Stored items
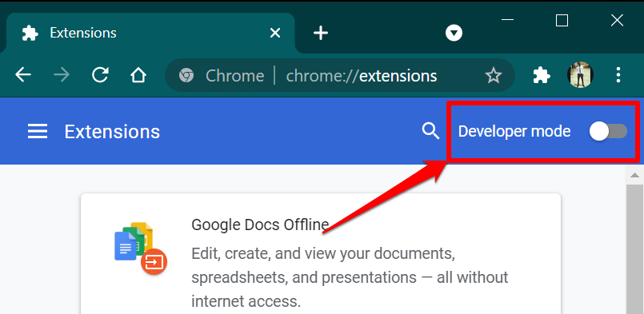Open a new tab
Screen dimensions: 644x314
[321, 33]

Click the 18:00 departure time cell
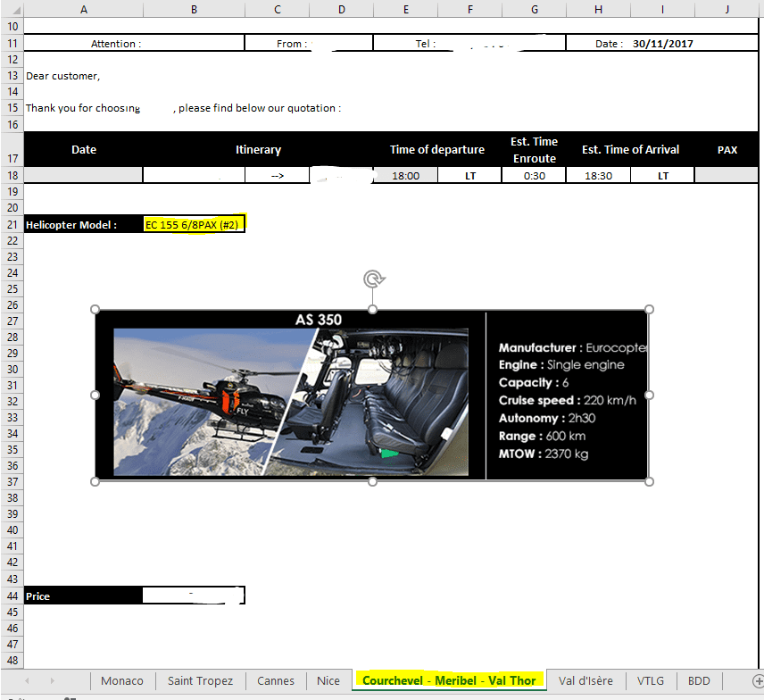coord(405,176)
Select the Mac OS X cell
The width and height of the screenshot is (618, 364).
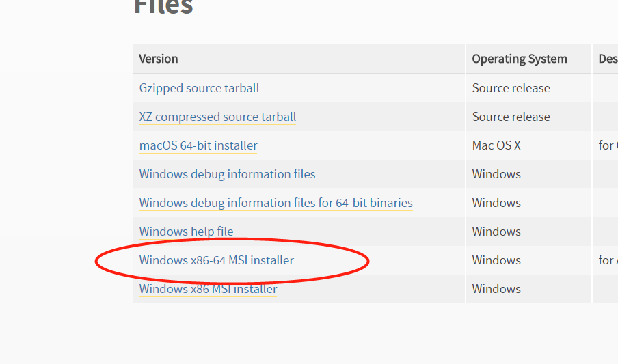[x=496, y=145]
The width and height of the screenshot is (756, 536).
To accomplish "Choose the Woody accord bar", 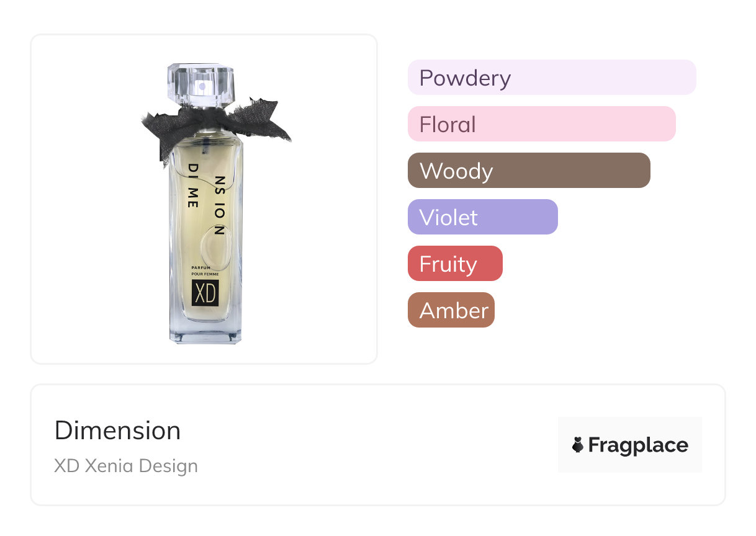I will [528, 171].
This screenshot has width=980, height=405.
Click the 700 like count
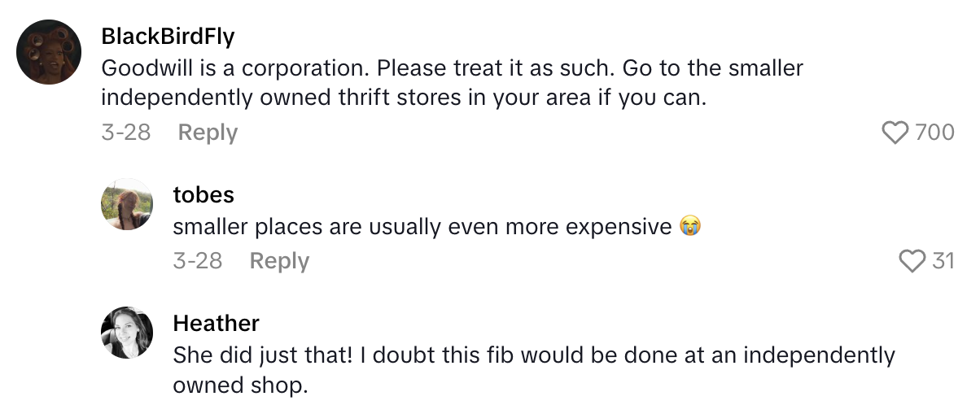coord(934,133)
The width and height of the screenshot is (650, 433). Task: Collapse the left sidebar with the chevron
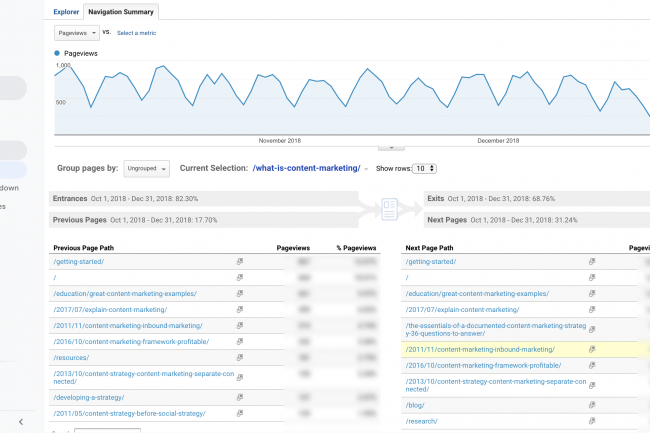tap(21, 421)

## Work instructions
All lines from the one containing "This screenshot has width=980, height=405." to the last line of the data above, both included, should be printed exactly, and the pictures should not appear.

## Expected answer
This screenshot has width=980, height=405.
Click the 700 like count
coord(934,133)
The width and height of the screenshot is (650, 433). Task: Collapse the left sidebar with the chevron
tap(21, 421)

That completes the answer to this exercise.